- A poster with the film's international title: Inside
- French: Histoire de pen
- Directed by: Michel Jetté
- Written by: Michel Jetté Léo Lévesque
- Produced by: Michel Jetté Louise Sabourin
- Starring: Emmanuel Auger Karyne Lemieux David Boutin
- Cinematography: Larry Lynn
- Edited by: Yvann Thibaudeau
- Music by: Gilles Grégoire
- Production company: Baliverna Films
- Distributed by: Christal Films
- Release date: 2002;
- Running time: 112 minutes
- Country: Canada
- Language: French

= Inside (2002 film) =

Inside (Histoire de pen, also released in the United Kingdom as Banged Up) is a Québécois film directed by Michel Jetté and released in 2002, about a young man's time in a penitentiary. It is based on Léo Lévesque's collection of prison stories Contes en coup de poing. The film was classified 13+ in Québec and 18+ in the United Kingdom, and features Emmanuel Auger, Karyne Lemieux and David Boutin.

==Plot summary==
19-year-old Claude begins a 10-year sentence at a penitentiary. Rousseau, a member of Tarzan's gang, attempts to rape him soon after his entry, but Claude is not a novice at fighting and dissuades him from further attempts. Tarzan puts out a contract to assassinate him.

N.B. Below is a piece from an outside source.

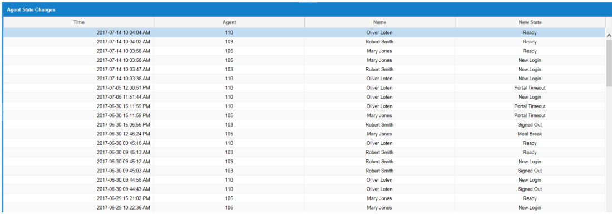Screen dimensions: 612x214
Task: Click Mary Jones New Login row at 10:22:36 AM
Action: [x=304, y=208]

The leader of a rival gang, Zizi Grenier, reveals the contract to Claude and offers his protection if Claude will fight for him. The two gangs hold public boxing events to avoid all-out war, with disputed territories put on the line. Claude accepts, but over the course of these duels learns of the power games playing out in the background.

Claude becomes friends with Lucia (a transvestite) and Jacques (a schizophrenic). He tells them about his love for a girl named Karine and their misadventures which led to his imprisonment, including petty theft, car theft, drug use, an attempted armed robbery gone wrong, and finally involuntary manslaughter during their escape. Lucia is later found dead in her cell.

Claude quits the fights, and befriends a man known as "the Phantom". After Claude is raped with the secret backing of the prison administration, the Phantom helps him escape by illicitly getting him into the prison workshop, and hiding him in a locker shipped out of the prison.

Claude rejoins Karine in her drug business, but on a delivery comes across one of the gang members who aided in his rape, arranges a meeting, and murders him. He is arrested and returned to the penitentiary, to learn of Jacques' suicide. Soon after he is subdued when he learns that he has AIDS, and at the Phantom's request is transferred to a minimum-security prison. The movie ends with a letter from the Phantom to Karine informing her of his transfer.

==Cast==
- Emmanuel Auger as Claude
- Karyne Lemieux as Karine
- David Boutin as Jacques le Schizo
- Paul Dion as L'Fantôme
- Dominic Darceuil as Lucia
- Sylvain Beauchamps as Tarzan
- Louis-David Morasse as Rousseau
- Jean-Robert Bourdage as Voix du trou (voice)
- Gabriel Bélanger as La Comete Blonde
- Deano Clavet as Piston
- Christopher Dyson as Claude (voice)
- Stéphane Ouellet as Boxeur
- Jean-Sébastien Poirier as Zizi Grenier
- Michèle Péloquin as Agente Correctionnel - CO

==Reception==
Inside has received mixed reviews from critics and audiences.

Scott Foundas of Variety on 16 October 2002 stated a "by-the-numbers prison drama", with a "litany of prison-movie cliches" and it "won’t travel far outside its native borders".
efilmcritic.com said a "gritty, uncompromising prison drama", "it's hard to watch, but it rings so true that it can't be dismissed" and "not a feel-good picture, but it is extremely well made". Charles-Henri Ramond from filmsquebec.com stated it was a "dark and violent social drama".

==Accolades==
It won an award at the Nickel Independent Film Festival in St. John's, Newfoundland.

The film received four Genie Award nominations at the 23rd Genie Awards in 2003, for Best Supporting Actor (Darceuil), Best Cinematography (Larry Lynn), Best Overall Sound (Gavin Fernandes, Bobby O'Malley and Philippe Pelletier) and Best Sound Editing (Louis Collin, Natalie Fleurant and Denis Saindon).